On this Page

Snap type:

Read


Description:

This Snap reads data from HDFS (Hadoop File System) and produces a binary data stream at the output. For the hdfs protocol, please use a SnapLogic on-premises Groundplex and make sure that its instance is within the Hadoop cluster and SSH authentication has already been established. The Snap also supports reading from a Kerberized cluster using the HDFS protocol.

  • Expected upstream Snaps: [None]
  • Expected downstream Snaps: Any data transformation or formatting Snaps.
  • Expected input: [None]
  • Expected output: A document with the columns and data of the Parquet file.

HDFS 2.4.0 is supported for the HDFS protocol. This Snap supports HDFS, ADL (Azure Data Lake), ABFS(Azure Data Lake Storage Gen 2 ), and WASB(Azure storage) protocols.
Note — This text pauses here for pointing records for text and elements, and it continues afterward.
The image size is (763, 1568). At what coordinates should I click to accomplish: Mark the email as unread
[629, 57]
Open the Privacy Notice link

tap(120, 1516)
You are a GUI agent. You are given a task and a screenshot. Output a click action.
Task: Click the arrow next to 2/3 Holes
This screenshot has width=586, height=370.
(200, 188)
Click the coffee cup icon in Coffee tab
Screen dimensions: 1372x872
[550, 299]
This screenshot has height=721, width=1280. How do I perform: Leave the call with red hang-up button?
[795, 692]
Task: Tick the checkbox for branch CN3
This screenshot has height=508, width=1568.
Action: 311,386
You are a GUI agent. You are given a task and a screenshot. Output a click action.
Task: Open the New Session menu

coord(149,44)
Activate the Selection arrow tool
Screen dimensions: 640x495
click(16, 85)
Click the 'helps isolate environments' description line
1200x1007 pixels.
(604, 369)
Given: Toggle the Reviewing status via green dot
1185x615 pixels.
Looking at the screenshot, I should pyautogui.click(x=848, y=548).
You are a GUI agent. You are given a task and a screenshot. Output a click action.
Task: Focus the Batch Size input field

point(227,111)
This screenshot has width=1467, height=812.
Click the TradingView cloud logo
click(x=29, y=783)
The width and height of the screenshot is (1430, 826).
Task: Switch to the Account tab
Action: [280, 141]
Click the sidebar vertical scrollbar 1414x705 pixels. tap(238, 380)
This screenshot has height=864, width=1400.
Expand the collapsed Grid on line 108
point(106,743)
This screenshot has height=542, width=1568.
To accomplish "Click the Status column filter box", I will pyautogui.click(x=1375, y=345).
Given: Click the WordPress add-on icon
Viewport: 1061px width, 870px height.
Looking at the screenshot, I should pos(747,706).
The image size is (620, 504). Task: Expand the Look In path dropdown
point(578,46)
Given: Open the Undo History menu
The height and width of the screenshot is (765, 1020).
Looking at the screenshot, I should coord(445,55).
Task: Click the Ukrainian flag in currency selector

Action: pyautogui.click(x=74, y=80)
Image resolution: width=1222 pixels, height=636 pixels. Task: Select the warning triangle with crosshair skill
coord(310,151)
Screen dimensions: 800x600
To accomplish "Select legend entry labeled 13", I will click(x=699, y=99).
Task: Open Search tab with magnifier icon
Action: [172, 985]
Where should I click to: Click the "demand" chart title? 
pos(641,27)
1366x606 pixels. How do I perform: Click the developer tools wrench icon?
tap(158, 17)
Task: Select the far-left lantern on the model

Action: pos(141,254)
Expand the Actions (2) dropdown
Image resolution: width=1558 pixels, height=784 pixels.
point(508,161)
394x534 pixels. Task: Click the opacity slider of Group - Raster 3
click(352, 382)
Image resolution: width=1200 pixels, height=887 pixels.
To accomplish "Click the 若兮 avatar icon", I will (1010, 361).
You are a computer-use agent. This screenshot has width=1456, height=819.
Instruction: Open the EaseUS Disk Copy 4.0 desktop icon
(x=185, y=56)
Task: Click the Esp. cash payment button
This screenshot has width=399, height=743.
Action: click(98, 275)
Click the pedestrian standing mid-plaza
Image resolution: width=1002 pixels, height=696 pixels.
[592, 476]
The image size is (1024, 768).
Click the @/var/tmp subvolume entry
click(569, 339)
Hadoop allows you to configure proxy users to access HDFS on behalf of other users; this is called impersonation. When user impersonation is enabled on the Hadoop cluster, any jobs submitted using a proxy are executed with the impersonated user's existing privilege levels rather than those of the superuser associated with the cluster. For more information on user impersonation in this Snap, see the section on User Impersonation below.

Prerequisites:

[None]

Limitations and Known Issues:
  • Supports reading from HDFS Encryption.
  • Works in Ultra Task Pipelines.
  • The platform does not support generating output previews for files larger than 8KB. This does not mean that the Snap has failed: The file will be read upon the Snap's execution; only the output preview will not be generated upon validation.
Account: 

This Snap uses account references created on the Accounts page of SnapLogic Manager to handle access to this endpoint. This Snap supports Azure storage account, Azure Data Lake account, Kerberos account, or no account. Account types supported by each protocol are as follows:

ProtocolAccount typesDocumentation
wasbAzure StorageAzure Storage
wasbsAzure StorageAzure Storage
adl

Azure Data Lake

Azure Data Lake
hdfsKerberosKerberos


Required settings for account types are as follows:

Account Type

Settings

Azure Storage

Account name, Primary access key

Azure Data Lake 

Tenant ID, Access ID, Secret Key

Kerberos Account

Client Principal, Service Principal, Keytab File

IAM Roles for Amazon EC2

global.properties

jcc.jvm_options = -DIAM_CREDENTIAL_FOR_S3=TRUE

Please note this feature is supported in only in Groundplex nodes hosted in the EC2 environment.

For more information on IAM Roles, see http://docs.aws.amazon.com/AWSEC2/latest/UserGuide/iam-roles-for-amazon-ec2.html

Kerberos Account UI Configuration


The security model configured for the Groundless (SIMPLE or KERBEROS authentication) must match the security model of the remote server. Due to limitations of the Hadoop library we are only able to create the necessary internal credentials for the configuration of the Groundplex.


Views:


InputThis Snap has at most one document input view. It may contain values for the File expression property.
OutputThis Snap has exactly one binary output view and provides the binary data stream read from the specified sources. Examples of Snaps that can be connected to this output are CSV Parser, JSON Parser, and XML Parser.
ErrorThis Snap has at most one document error view and produces zero or more documents in the view.


Settings

Label

Required. Specify the name for the Snap. You can modify this to be more specific, especially if you have more than one of the same Snap in your pipeline.

Directory



Specify the URL for the data source (directory). The Snap supports the following protocols.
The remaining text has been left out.